» Entries on finding words and elements:

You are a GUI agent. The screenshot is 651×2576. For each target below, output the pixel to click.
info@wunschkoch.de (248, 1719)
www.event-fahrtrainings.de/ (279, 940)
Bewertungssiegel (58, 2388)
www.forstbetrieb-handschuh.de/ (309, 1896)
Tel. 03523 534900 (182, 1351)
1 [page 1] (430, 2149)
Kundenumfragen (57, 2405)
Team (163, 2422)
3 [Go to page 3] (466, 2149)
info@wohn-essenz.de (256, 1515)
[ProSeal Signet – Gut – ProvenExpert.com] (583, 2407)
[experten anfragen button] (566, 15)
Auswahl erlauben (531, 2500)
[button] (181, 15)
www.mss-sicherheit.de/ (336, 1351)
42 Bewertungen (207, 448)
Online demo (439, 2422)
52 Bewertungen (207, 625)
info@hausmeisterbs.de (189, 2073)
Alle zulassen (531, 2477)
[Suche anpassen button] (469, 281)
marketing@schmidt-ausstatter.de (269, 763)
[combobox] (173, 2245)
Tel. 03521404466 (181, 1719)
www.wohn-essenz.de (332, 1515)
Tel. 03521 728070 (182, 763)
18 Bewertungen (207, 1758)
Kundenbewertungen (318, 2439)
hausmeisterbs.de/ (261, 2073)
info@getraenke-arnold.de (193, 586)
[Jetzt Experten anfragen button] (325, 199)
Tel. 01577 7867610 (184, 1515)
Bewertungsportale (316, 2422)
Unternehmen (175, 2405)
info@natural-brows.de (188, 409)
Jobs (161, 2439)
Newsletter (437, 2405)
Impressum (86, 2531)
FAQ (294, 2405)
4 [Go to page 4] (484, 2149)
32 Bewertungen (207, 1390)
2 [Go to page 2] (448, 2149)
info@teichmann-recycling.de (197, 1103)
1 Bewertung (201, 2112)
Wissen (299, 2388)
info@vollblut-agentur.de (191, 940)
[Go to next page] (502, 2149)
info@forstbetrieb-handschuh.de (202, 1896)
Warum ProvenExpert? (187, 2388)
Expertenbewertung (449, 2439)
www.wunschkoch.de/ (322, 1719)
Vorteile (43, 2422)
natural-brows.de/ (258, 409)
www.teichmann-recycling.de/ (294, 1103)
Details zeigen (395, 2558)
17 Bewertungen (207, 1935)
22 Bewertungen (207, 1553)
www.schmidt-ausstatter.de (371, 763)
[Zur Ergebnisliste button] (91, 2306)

» PROBLEM REQUIREMENTS:
Could you switch "Tel." to "Telefon" everywhere it appears in the rows and give all the rows back with nothing else changed?

» WRITTEN ANSWER:
You are a GUI agent. The screenshot is 651×2576. For each target below, output the pixel to click.
info@wunschkoch.de (248, 1719)
www.event-fahrtrainings.de/ (279, 940)
Bewertungssiegel (58, 2388)
www.forstbetrieb-handschuh.de/ (309, 1896)
Telefon 03523 534900 (182, 1351)
1 [page 1] (430, 2149)
Kundenumfragen (57, 2405)
Team (163, 2422)
3 [Go to page 3] (466, 2149)
info@wohn-essenz.de (256, 1515)
[ProSeal Signet – Gut – ProvenExpert.com] (583, 2407)
[experten anfragen button] (566, 15)
Auswahl erlauben (531, 2500)
[button] (181, 15)
www.mss-sicherheit.de/ (336, 1351)
42 Bewertungen (207, 448)
Online demo (439, 2422)
52 Bewertungen (207, 625)
info@hausmeisterbs.de (189, 2073)
Alle zulassen (531, 2477)
[Suche anpassen button] (469, 281)
marketing@schmidt-ausstatter.de (269, 763)
[combobox] (173, 2245)
Telefon 03521404466 (181, 1719)
www.wohn-essenz.de (332, 1515)
Telefon 03521 728070 (182, 763)
18 Bewertungen (207, 1758)
Kundenbewertungen (318, 2439)
hausmeisterbs.de/ (261, 2073)
info@getraenke-arnold.de (193, 586)
[Jetzt Experten anfragen button] (325, 199)
Telefon 01577 7867610 (184, 1515)
Bewertungsportale (316, 2422)
Unternehmen (175, 2405)
info@natural-brows.de (188, 409)
Jobs (161, 2439)
Newsletter (437, 2405)
Impressum (86, 2531)
FAQ (294, 2405)
4 [Go to page 4] (484, 2149)
32 Bewertungen (207, 1390)
2 [Go to page 2] (448, 2149)
info@teichmann-recycling.de (197, 1103)
1 Bewertung (201, 2112)
Wissen (299, 2388)
info@vollblut-agentur.de (191, 940)
[Go to next page] (502, 2149)
info@forstbetrieb-handschuh.de (202, 1896)
Warum ProvenExpert? (187, 2388)
Expertenbewertung (449, 2439)
www.wunschkoch.de/ (322, 1719)
Vorteile (43, 2422)
natural-brows.de/ (258, 409)
www.teichmann-recycling.de/ (294, 1103)
Details zeigen (395, 2558)
17 Bewertungen (207, 1935)
22 Bewertungen (207, 1553)
www.schmidt-ausstatter.de (371, 763)
[Zur Ergebnisliste button] (91, 2306)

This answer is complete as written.